Stored items:
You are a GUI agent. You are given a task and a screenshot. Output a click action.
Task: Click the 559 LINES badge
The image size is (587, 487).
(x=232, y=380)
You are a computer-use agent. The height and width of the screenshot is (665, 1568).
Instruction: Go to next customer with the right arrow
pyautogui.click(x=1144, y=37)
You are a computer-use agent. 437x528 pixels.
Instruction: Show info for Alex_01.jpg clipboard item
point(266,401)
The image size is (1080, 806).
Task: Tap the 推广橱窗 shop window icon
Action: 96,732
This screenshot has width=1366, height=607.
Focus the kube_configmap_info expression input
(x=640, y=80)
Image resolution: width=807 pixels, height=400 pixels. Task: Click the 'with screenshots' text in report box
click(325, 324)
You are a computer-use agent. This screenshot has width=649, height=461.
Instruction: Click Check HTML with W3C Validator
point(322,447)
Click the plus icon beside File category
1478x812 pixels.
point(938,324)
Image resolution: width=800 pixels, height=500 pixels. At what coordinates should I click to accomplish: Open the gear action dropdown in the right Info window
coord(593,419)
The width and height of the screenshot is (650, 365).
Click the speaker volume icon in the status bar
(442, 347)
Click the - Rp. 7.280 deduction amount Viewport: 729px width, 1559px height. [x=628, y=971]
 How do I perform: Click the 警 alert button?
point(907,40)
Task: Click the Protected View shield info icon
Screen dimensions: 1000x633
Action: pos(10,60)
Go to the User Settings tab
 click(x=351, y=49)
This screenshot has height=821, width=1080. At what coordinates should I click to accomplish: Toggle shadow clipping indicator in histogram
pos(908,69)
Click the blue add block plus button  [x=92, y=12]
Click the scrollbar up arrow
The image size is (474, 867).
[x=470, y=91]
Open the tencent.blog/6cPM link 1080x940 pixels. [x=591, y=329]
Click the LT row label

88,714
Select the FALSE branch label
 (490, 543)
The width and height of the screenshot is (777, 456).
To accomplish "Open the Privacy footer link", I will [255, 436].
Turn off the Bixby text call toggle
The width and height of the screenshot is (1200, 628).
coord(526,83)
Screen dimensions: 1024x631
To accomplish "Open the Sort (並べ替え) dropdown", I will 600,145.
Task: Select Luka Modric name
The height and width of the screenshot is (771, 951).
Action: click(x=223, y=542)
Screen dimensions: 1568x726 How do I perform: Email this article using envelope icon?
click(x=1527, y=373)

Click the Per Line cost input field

**PROMPT**
Now write the data shown above out again, word for word.

**ANSWER**
You are a GUI agent. You are given a task and a screenshot. Output a click action.
Task: Click the 559 LINES badge
The image size is (587, 487).
(x=232, y=380)
You are a computer-use agent. The height and width of the screenshot is (665, 1568).
Instruction: Go to next customer with the right arrow
pyautogui.click(x=1144, y=37)
You are a computer-use agent. 437x528 pixels.
Instruction: Show info for Alex_01.jpg clipboard item
point(266,401)
The image size is (1080, 806).
Task: Tap the 推广橱窗 shop window icon
Action: 96,732
This screenshot has width=1366, height=607.
Focus the kube_configmap_info expression input
(x=640, y=80)
Image resolution: width=807 pixels, height=400 pixels. Task: Click the 'with screenshots' text in report box
click(325, 324)
You are a computer-use agent. This screenshot has width=649, height=461.
Instruction: Click Check HTML with W3C Validator
point(322,447)
Click the plus icon beside File category
1478x812 pixels.
point(938,324)
Image resolution: width=800 pixels, height=500 pixels. At what coordinates should I click to accomplish: Open the gear action dropdown in the right Info window
coord(593,419)
The width and height of the screenshot is (650, 365).
Click the speaker volume icon in the status bar
(442, 347)
Click the - Rp. 7.280 deduction amount Viewport: 729px width, 1559px height. [x=628, y=971]
 How do I perform: Click the 警 alert button?
point(907,40)
Task: Click the Protected View shield info icon
Screen dimensions: 1000x633
Action: pos(10,60)
Go to the User Settings tab
 click(x=351, y=49)
This screenshot has height=821, width=1080. At what coordinates should I click to accomplish: Toggle shadow clipping indicator in histogram
pos(908,69)
Click the blue add block plus button  [x=92, y=12]
Click the scrollbar up arrow
The image size is (474, 867).
[x=470, y=91]
Open the tencent.blog/6cPM link 1080x940 pixels. [x=591, y=329]
Click the LT row label

88,714
Select the FALSE branch label
 (490, 543)
The width and height of the screenshot is (777, 456).
To accomplish "Open the Privacy footer link", I will [255, 436].
Turn off the Bixby text call toggle
The width and height of the screenshot is (1200, 628).
coord(526,83)
Screen dimensions: 1024x631
To accomplish "Open the Sort (並べ替え) dropdown", I will 600,145.
Task: Select Luka Modric name
The height and width of the screenshot is (771, 951).
Action: click(x=223, y=542)
Screen dimensions: 1568x726 How do I perform: Email this article using envelope icon?
click(x=1527, y=373)

Click the Per Line cost input field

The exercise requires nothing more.